What needs to be done: Nothing but the lines from the one containing "Instruction: Select the USD/CHF quote row" through the last line of the data below should be returned, each copied exactly.

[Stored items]
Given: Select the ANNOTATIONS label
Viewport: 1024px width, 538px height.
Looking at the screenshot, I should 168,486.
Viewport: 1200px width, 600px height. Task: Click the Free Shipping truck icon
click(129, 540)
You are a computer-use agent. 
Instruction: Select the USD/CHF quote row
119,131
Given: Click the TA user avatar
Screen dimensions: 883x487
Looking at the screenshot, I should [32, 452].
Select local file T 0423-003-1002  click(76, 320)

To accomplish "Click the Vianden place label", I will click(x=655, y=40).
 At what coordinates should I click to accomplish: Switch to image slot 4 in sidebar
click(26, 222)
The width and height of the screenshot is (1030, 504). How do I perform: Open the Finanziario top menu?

Task response:
Instruction: Select the USD/CHF quote row
119,131
Given: Click the TA user avatar
Screen dimensions: 883x487
Looking at the screenshot, I should [32, 452].
Select local file T 0423-003-1002  click(76, 320)

To accomplish "Click the Vianden place label", I will click(x=655, y=40).
 At what coordinates should I click to accomplish: Switch to image slot 4 in sidebar
click(26, 222)
The width and height of the screenshot is (1030, 504). How do I perform: Open the Finanziario top menu?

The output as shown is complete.